» INPUT MATERIAL
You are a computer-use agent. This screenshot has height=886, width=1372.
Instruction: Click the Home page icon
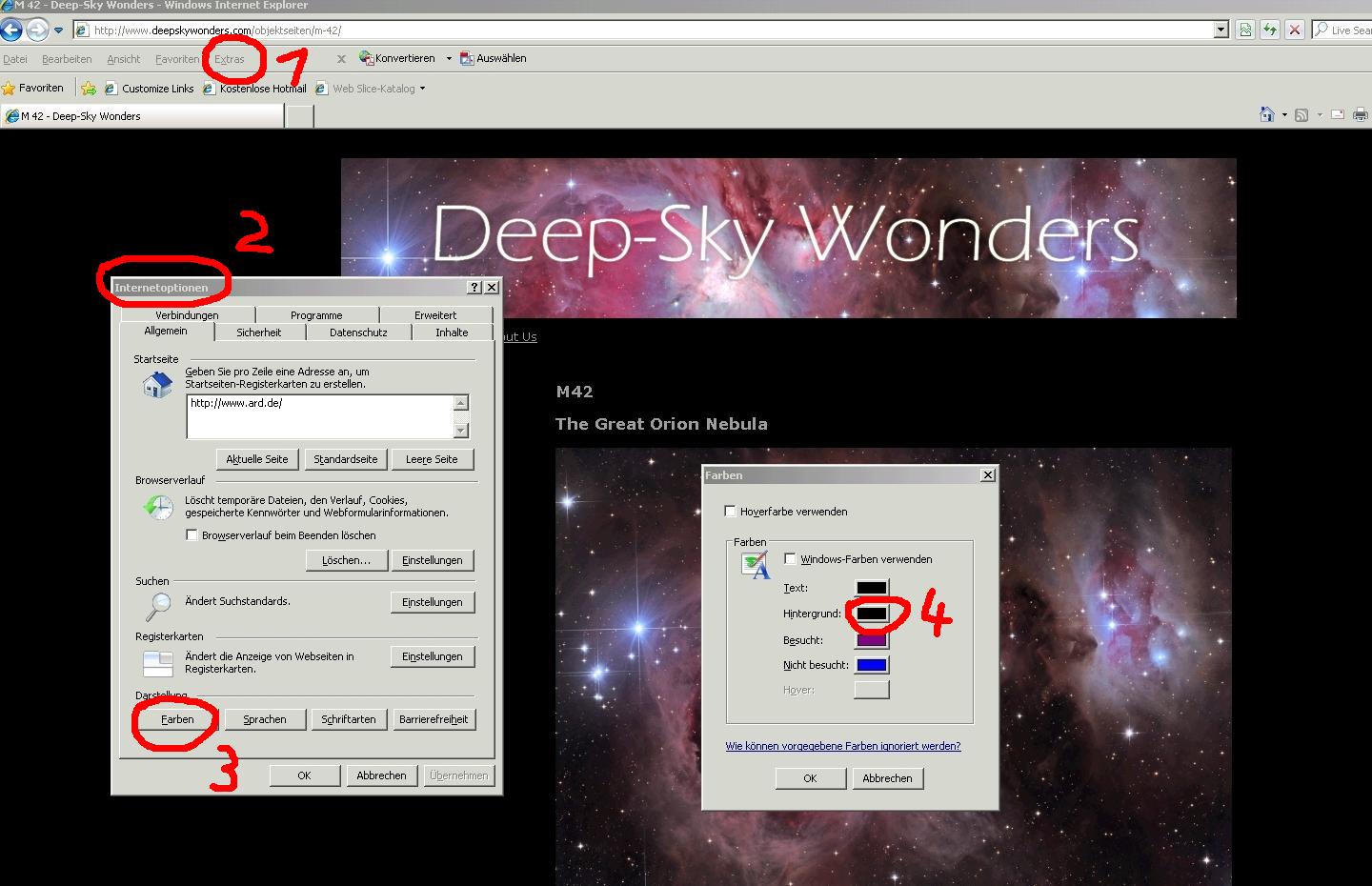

---

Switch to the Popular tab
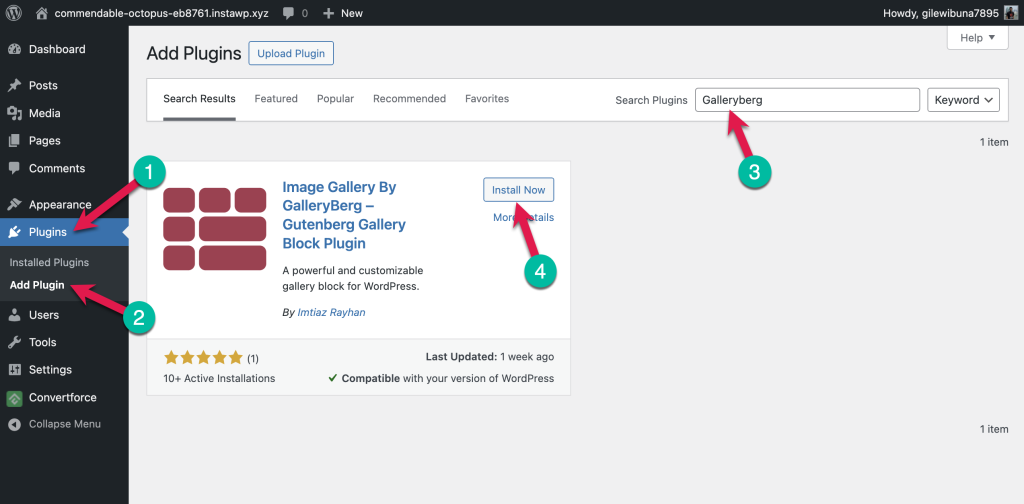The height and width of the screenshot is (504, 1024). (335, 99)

--

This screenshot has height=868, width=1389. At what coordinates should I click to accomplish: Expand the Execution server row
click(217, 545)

» THE PROBLEM
Using the data above, transcribe the lines that run from the line with "You are a computer-use" to the line with "Instruction: Click the Home page icon", both ends kept, and output nothing else.

» EXERCISE RESULT
You are a computer-use agent. This screenshot has height=886, width=1372.
Instruction: Click the Home page icon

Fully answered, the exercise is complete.